0

I have a number of Mac (and a few Linux) laptops getting DHCP from a Force10 layer 3 switch, the only DHCP server on the subnet. There's a global dynamic pool, and for each full-time employee's laptop I have a single IP static pool set by MAC address. One and only one of the clients, running OS X 10.7.5, consistently fails to get a static assignment. The MAC address in the static pool definition has been carefully re-checked.

Running tcpdump on a mirrored port when the laptop connects, I see that it is specifically requesting 10.100.0.252 (a dynamic address):

11:32:10.108280 IP (tos 0x0, ttl 255, id 28293, offset 0, flags [none], proto UDP (17), length 328)
0.0.0.0.bootpc > broadcasthost.bootps: [udp sum ok] BOOTP/DHCP, Request from 3c:07:54:xx:xx:xx (oui Unknown), length 300, xid 0x1399da89, Flags [none] (0x0000)
  Client-Ethernet-Address 3c:07:54:xx:xx:xx (oui Unknown)
  Vendor-rfc1048 Extensions
    Magic Cookie 0x63825363
    DHCP-Message Option 53, length 1: Request
    Parameter-Request Option 55, length 9: 
      Subnet-Mask, Default-Gateway, Domain-Name-Server, Domain-Name
      Option 119, LDAP, Option 252, Netbios-Name-Server
      Netbios-Node
    MSZ Option 57, length 2: 1500
    Client-ID Option 61, length 7: ether 3c:07:54:xx:xx:xx
    Requested-IP Option 50, length 4: 10.100.0.252
    Lease-Time Option 51, length 4: 7776000
    Hostname Option 12, length 10: "host-name"
    END Option 255, length 0
    PAD Option 0, length 0, occurs 8

I haven't been able to find any extra system prefs or unusual software on the laptop. Disabling the interface and rebooting or temporarily setting the IP manually both fail to make any difference.
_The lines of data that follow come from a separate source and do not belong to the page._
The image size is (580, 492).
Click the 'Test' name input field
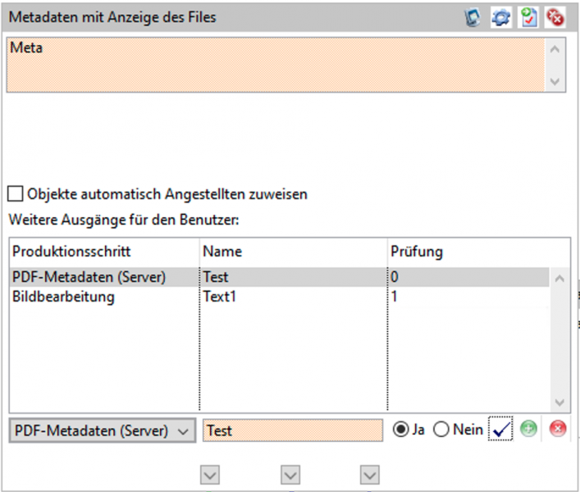point(293,431)
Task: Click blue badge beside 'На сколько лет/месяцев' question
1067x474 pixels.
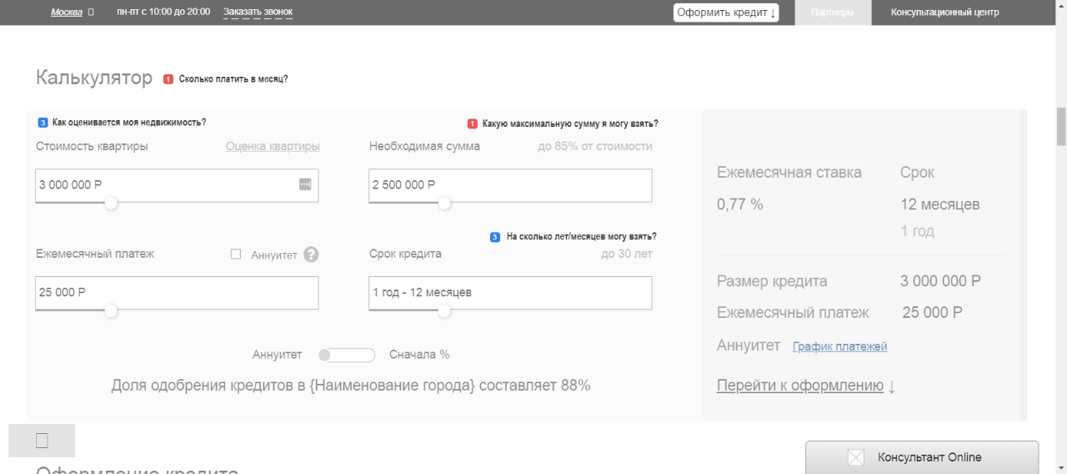Action: point(495,237)
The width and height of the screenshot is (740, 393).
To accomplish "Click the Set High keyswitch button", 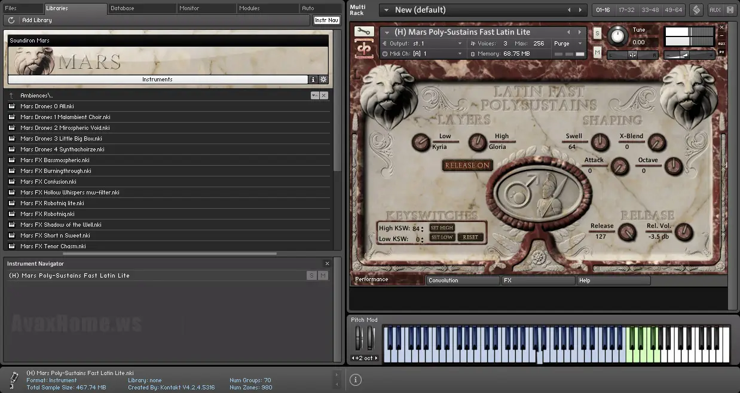I will point(442,228).
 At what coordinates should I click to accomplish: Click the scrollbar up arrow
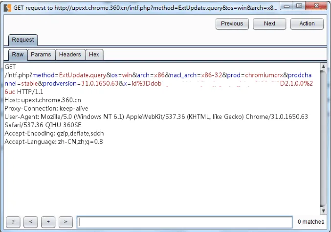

Any suggestions appreciated.

1
  • Apple support had me try trashing system prefs, resetting PRAM, and resetting smc. We finally went into system restore's network utility and found it coming up with the same IP there, suggesting it isn't caching anywhere in the OS but most likely on the NIC itself. I'm gonna file this one away and start on a workaround for now.
    – Starchy
    Nov 20, 2012 at 20:48

1 Answer 1

1

Try removing the Mac's old lease records in /var/db/dhcpclient, then rebooting to make sure it rereads them. There might be a simpler way to get it to reread the leases, but since I haven't properly tested this, I'll recommend going with brute force.

1
  • Great suggestion, but it doesn't seem to have any effect. I made sure the /var/db/dhcpclient/leases directory was empty after reboot and before turning the NIC back on, but it still requested the same wrong IP.
    – Starchy
    Nov 20, 2012 at 19:51

You must log in to answer this question.

Not the answer you're looking for? Browse other questions tagged .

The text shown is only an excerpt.